The Inter-American Commission on Human Rights (IACHR), which reviewed the issue in the last year, has given Barbados three months to respond to the challenge.
Evangelical leader and former senator, Pastor David Durant, declared today that the religious community is strongly opposed to any change to the law. He said religious leaders are to meet in the coming days to formulate an official response and present a united front on the issue.
He told Barbados TODAY: “Since the news broke, I have been receiving calls from pastors from across Barbados’ religious landscape and we are going to have a meeting so that we can make a united front and statement.
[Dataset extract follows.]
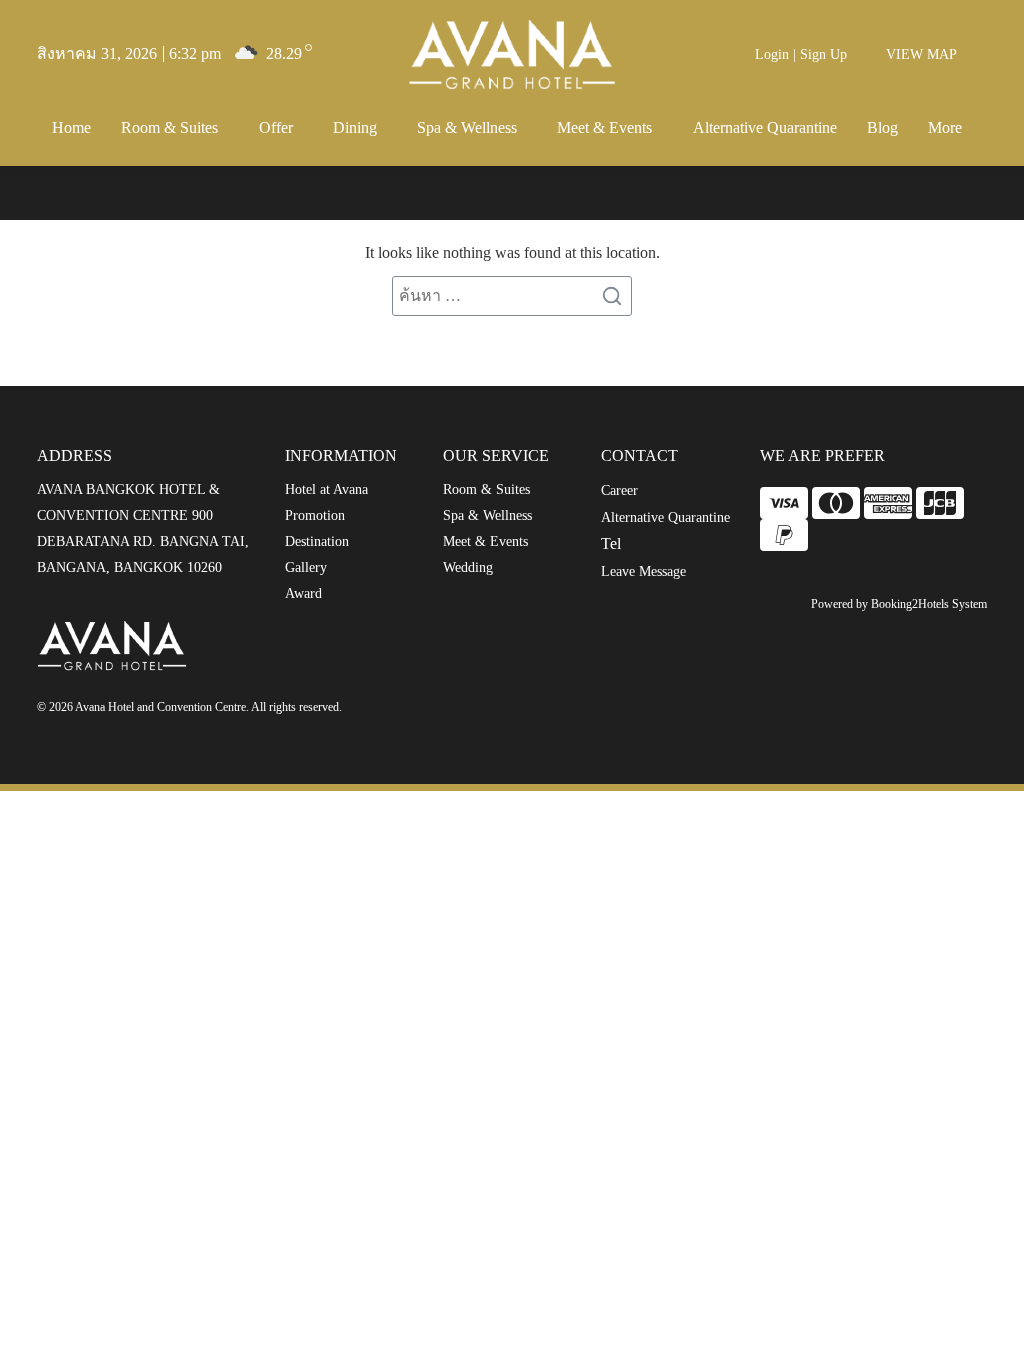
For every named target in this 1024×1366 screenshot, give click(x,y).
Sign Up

So, the entire church body is making preparation to make a stand.”
Acknowledging that sexuality was about choice, Durant contended that the church has a duty to steer persons towards the “right one”. He suggested that current anti-gay laws are differentiating markers between right and wrong.
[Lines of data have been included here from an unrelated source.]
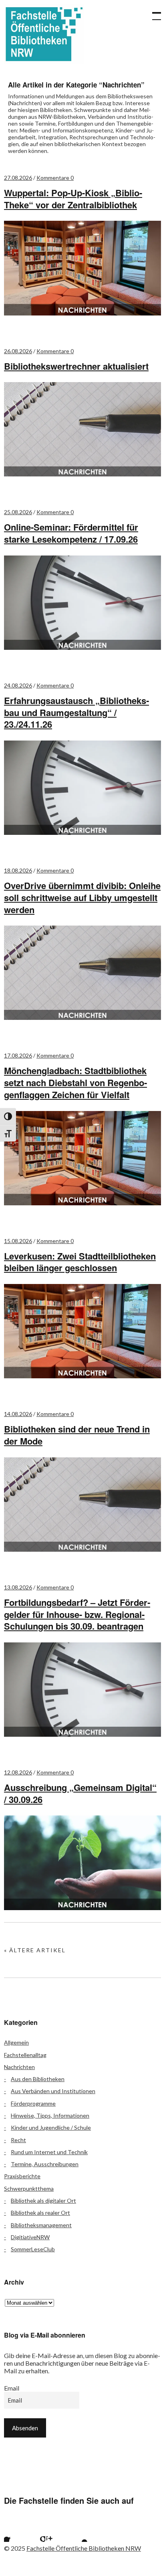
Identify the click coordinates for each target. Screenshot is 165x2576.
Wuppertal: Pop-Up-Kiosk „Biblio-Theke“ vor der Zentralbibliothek (73, 198)
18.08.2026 (18, 870)
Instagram (56, 2532)
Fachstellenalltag (25, 2054)
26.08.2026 (18, 351)
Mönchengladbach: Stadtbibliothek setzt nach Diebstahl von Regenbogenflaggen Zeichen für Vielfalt (75, 1082)
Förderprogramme (33, 2103)
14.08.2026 (18, 1413)
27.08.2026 (18, 177)
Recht (18, 2139)
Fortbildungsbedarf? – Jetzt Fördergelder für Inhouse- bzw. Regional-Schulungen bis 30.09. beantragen (77, 1614)
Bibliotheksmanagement (41, 2225)
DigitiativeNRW (30, 2237)
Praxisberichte (22, 2176)
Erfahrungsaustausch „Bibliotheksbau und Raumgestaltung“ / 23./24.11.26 (76, 712)
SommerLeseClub (33, 2249)
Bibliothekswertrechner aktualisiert (76, 366)
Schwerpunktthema (29, 2188)
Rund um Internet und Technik (49, 2152)
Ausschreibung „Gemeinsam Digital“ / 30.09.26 (80, 1793)
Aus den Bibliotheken (37, 2078)
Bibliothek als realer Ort (40, 2212)
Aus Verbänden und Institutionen (53, 2091)
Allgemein (16, 2042)
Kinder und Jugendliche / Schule (51, 2127)
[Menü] (153, 12)
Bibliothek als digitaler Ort (43, 2200)
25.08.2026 (18, 512)
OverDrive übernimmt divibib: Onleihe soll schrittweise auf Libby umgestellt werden (82, 897)
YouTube (78, 2532)
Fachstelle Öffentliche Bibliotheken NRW (44, 34)
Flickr (35, 2532)
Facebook (14, 2532)
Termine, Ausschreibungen (44, 2164)
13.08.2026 (18, 1587)
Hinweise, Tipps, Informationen (50, 2115)
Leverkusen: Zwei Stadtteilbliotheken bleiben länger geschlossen (80, 1261)
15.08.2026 (18, 1240)
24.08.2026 (18, 685)
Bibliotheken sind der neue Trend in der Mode (77, 1434)
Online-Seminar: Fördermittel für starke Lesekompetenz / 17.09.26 (71, 533)
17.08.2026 (18, 1055)
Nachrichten (19, 2066)
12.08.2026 (18, 1772)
He said: “From what I am getting, the religious community is strongly opposed to this. There are choices and God has given us the power of choice and you could choose to go wrong or you can choose to go right.
“Our position is, as the body of Christ, is to help people to make the right one.
“For example, if a child does something wrong all the time and the parent neglects to guide that child in the right way, then that same child would grow up to dislike the parent.”
But the former senator also expressed the view that the current penalties under the law are too harsh and he believes that Government should update the laws without “tampering” with the intent.
He added: “I think the law is a bit archaic and it should be revisited to be stated in a more relevant manner. The penalties are way too harsh, but I don’t believe that the essence of the law should be tampered with.”
Rev. Durant declared that contrary to what is being proffered by some in the international community, the local LGBT community experiences “no discrimination,” despite the existence of the laws in question.
Barbados TODAY attempted to obtain the views of the East Caribbean Conference of Seventh-day Adventists. It promised to issue a statement on the issue, but one was not received at the time of publication.
Efforts were also made to contact the Anglican Bishop but were unsuccessful.
The views of the local Muslim community was also sought but their spokesman, Suleiman Bulbulia, said he could only offer comment after the matter was discussed internally and a consensus was arrived at.
The IACHR has reportedly issued the Government a copy of the petition challenging sections 9 and 12 of the Sexual Offences Act. These sections effectively criminalise all forms of same-sex intimacy.
Section 9 outlaws “buggery”, which the courts have defined as anal sex between men but also between a man and a woman. The maximum penalty is life in prison.
Under Section 12, “serious indecency” is sweepingly defined as any act “involving the use of the genital organs for the purpose of arousing or gratifying sexual desire”. The maximum penalty is ten years in prison if the act is committed on or towards a person aged 16 or older.
When contacted this morning, Attorney General Dale Marshall told Barbados TODAY: “I have not yet received nor seen any documentation in relation to any matter before the [human rights] commission.
“If and when any such documents are received, it will be dealt with in the same way that we deal with challenges to the legitimacy of any of our laws.”
However, when asked to elaborate on the procedure for dealing with “challenges to the legitimacy of any of our laws”, the Government’s chief legal adviser offered no further comment.